Description
Powered by lush imagery and lyricism, the poems in 'The Sleep of Four Cities' use the city as a metaphor for the complexity of self. This book invites the reader to take a journey through multiple cities-cities of memory, of desire, of imagination, of discovery, of loss-with only the map of language as a guide. The cities in this book are not always easily unlocked-they are at once tangible and invisible; they exist both inside and outside the speakers of the poems. Throughout the book, these speakers seek to discover what is within their grasp and what, like water, will slip through their fingers.

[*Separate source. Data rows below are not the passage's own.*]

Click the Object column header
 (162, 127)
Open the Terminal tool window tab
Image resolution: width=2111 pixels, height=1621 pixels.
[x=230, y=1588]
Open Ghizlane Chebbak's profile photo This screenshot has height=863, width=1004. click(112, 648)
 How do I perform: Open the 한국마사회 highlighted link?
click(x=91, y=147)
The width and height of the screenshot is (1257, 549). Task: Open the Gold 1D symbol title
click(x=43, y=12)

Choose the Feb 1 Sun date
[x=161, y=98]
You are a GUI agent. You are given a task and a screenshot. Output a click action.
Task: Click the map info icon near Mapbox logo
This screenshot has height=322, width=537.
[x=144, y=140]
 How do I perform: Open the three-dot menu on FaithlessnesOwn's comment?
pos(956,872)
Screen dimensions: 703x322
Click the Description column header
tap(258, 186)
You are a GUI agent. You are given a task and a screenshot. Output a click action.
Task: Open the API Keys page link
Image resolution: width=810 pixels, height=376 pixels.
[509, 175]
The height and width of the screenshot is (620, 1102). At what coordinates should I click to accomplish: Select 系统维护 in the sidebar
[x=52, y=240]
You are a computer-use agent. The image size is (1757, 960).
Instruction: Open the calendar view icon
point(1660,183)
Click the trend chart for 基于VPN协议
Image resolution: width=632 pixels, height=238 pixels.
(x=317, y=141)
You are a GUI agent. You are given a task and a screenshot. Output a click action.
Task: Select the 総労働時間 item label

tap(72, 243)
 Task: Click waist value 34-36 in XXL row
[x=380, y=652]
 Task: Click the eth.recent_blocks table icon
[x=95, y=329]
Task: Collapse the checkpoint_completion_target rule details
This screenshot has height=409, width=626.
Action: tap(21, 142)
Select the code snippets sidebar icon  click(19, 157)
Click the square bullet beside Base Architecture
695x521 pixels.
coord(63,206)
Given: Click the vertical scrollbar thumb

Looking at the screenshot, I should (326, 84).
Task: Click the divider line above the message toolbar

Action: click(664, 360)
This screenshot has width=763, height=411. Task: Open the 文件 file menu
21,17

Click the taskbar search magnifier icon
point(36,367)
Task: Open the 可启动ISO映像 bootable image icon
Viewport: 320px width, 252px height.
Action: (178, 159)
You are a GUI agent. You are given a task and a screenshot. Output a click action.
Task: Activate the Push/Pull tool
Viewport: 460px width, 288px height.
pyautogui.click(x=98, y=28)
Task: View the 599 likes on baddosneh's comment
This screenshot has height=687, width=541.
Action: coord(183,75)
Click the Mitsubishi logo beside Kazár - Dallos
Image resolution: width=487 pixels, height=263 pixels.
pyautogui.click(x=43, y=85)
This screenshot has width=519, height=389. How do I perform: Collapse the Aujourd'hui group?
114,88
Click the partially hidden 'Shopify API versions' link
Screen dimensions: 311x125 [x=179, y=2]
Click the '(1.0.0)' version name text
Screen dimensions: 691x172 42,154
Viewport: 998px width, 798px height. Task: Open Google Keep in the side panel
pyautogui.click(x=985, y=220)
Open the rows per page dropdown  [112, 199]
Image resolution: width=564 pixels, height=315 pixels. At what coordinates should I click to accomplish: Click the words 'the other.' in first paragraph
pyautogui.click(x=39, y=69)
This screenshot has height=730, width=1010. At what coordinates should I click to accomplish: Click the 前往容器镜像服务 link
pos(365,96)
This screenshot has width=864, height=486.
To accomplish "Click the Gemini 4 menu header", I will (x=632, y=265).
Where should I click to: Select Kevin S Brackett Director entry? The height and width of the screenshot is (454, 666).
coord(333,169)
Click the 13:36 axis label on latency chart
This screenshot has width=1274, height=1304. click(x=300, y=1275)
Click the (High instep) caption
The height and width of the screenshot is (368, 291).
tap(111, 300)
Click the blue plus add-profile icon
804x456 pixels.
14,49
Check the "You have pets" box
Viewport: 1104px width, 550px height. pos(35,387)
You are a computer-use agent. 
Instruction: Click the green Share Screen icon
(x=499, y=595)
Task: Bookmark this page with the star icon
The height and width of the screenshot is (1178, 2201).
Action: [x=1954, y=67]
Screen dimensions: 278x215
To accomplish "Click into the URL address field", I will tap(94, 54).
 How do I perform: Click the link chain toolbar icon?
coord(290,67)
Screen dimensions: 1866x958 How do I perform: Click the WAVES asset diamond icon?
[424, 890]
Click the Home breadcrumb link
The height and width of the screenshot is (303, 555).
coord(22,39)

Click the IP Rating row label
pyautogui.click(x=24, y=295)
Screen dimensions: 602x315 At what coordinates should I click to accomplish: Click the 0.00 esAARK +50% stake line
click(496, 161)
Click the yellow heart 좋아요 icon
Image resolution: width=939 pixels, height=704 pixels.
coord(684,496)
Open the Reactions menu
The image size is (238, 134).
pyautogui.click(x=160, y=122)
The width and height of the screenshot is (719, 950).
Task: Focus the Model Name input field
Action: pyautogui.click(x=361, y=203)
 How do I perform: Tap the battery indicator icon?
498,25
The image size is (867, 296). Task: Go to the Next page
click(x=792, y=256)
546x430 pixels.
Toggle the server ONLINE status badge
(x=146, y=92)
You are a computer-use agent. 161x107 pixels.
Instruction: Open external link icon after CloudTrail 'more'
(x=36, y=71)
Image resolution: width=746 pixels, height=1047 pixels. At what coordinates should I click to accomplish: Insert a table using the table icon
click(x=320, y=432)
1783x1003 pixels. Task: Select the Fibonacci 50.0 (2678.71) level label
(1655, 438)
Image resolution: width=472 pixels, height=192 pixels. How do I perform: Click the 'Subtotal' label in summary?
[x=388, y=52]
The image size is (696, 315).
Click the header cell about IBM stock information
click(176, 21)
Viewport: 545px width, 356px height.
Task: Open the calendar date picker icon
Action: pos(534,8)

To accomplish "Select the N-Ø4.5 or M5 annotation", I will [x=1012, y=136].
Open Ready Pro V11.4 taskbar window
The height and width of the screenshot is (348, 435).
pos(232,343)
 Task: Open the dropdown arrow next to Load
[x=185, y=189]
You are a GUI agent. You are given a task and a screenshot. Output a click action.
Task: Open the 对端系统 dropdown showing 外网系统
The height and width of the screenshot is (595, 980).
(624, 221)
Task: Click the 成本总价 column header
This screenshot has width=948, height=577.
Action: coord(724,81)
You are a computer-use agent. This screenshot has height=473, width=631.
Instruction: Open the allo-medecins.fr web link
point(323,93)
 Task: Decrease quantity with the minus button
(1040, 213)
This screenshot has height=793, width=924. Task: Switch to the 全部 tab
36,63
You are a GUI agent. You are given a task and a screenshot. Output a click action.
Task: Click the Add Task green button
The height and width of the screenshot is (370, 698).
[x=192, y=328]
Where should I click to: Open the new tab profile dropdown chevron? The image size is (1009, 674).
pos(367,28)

"Currin's poetry attends us, lighting the ball at midnight, where first love and first terror are arm-in-arm, waiting in their figurative, gesticulating disguises to welcome us to a primitive happiness." - Rain Taxi
About the author
Poems by Jen Currin have appeared in numerous North American journals, including: The Fiddlehead, Mudfish, The Massachusetts Review, Diner, subTerrain, The Mississippi Review, and Washington Square. In 2002, Mark Levine awarded her second place in River City's annual poetry contest. Her chapbook Ten Poems/Eleven Years was published by Breeds Like A Rumrunner (Vancouver, 2004). Her most recent collection, Hagiography, won Winnow Press's 2005 Open Book Award. A graduate of Bard College and Arizona State University's MFA program, Jen currently teaches creative writing at the Vancouver Film School and for Langara College's Continuing Education program. While at ASU, she served as both assistant editor and poetry editor of Hayden's Ferry Review from 1999-2002. Born and raised in Portland, Oregon, Jen currently lives in Vancouver, BC, where she is a member of the poetry collective vertigo west.